■ TO DO
In the listing below, find the line containing "The image size is (827, 552)." and the line containing "Task: Click the word". Repeat exactly those two lines and every line between them, nothing more.

----- EXTRACTED INFORMATION -----

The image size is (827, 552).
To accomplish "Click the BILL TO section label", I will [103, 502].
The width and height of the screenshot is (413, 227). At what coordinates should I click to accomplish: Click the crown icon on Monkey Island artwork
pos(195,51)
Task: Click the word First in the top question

-----
----- EXTRACTED INFORMATION -----

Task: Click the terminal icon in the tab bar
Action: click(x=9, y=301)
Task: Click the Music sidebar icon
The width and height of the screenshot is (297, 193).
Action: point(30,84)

-----
----- EXTRACTED INFORMATION -----

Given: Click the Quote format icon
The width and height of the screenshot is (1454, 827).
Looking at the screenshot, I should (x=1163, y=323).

-----

■ FINISHED TASK
The image size is (827, 552).
To accomplish "Click the BILL TO section label", I will [103, 502].
The width and height of the screenshot is (413, 227). At what coordinates should I click to accomplish: Click the crown icon on Monkey Island artwork
pos(195,51)
Task: Click the word First in the top question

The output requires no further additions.